#### [TASK INSTRUCTIONS]
Scan the listing below. Copy each line that contains "will".

#### [STUDY MATERIAL]
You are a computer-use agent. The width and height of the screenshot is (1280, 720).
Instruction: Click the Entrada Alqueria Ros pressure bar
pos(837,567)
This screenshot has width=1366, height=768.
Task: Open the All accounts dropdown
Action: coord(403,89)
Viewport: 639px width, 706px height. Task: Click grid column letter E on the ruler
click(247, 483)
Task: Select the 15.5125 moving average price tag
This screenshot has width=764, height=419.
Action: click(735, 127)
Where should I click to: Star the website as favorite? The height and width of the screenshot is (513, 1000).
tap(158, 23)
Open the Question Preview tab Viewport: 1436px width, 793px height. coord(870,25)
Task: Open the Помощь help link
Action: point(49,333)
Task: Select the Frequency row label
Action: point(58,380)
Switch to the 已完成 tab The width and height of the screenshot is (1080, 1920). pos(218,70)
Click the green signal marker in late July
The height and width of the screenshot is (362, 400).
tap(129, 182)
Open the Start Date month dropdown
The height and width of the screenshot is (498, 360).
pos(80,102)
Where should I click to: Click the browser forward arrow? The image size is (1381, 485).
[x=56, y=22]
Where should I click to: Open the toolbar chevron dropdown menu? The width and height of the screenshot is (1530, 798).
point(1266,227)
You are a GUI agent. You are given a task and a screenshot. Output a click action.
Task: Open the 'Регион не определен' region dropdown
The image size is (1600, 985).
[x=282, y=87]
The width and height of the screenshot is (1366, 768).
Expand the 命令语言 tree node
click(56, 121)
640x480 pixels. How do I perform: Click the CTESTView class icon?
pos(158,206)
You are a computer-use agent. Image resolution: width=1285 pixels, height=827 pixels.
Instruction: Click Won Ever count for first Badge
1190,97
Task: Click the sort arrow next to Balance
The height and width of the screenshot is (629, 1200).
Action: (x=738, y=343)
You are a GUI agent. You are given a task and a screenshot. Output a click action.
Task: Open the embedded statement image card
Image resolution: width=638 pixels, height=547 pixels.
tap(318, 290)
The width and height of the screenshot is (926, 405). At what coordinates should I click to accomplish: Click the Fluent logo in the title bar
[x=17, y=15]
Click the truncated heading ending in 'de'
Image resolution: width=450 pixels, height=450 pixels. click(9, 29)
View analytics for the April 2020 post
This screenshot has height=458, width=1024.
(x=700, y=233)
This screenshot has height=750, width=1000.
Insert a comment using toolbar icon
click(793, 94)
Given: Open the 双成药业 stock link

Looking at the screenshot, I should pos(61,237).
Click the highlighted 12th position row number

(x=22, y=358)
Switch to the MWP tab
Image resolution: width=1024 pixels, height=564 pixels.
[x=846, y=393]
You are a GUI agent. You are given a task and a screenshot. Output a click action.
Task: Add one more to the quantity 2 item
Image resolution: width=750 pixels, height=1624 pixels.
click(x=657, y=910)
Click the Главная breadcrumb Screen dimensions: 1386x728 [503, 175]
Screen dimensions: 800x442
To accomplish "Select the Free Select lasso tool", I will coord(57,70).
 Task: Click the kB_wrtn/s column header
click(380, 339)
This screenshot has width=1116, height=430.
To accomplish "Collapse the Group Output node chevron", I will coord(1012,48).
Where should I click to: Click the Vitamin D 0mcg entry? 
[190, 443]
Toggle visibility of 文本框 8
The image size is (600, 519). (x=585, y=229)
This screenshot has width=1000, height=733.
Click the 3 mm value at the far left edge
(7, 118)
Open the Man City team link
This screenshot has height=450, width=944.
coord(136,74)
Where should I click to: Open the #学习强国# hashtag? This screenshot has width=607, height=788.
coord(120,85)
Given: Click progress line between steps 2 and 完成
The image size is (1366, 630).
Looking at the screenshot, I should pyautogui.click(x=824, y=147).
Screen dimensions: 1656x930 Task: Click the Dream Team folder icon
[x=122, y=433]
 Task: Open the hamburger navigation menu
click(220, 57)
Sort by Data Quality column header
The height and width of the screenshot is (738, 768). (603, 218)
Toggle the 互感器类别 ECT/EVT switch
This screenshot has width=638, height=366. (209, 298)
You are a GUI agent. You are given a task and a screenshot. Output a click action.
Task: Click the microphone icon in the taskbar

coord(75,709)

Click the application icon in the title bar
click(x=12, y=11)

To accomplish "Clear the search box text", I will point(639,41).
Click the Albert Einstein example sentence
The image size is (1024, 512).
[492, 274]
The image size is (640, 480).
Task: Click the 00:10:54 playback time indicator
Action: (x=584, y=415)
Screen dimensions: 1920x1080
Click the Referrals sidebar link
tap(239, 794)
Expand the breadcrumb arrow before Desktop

#### [ANSWER TO THIS EXERCISE]
To accomplish "Select the Free Select lasso tool", I will coord(57,70).
To accomplish "Collapse the Group Output node chevron", I will coord(1012,48).
To accomplish "Clear the search box text", I will point(639,41).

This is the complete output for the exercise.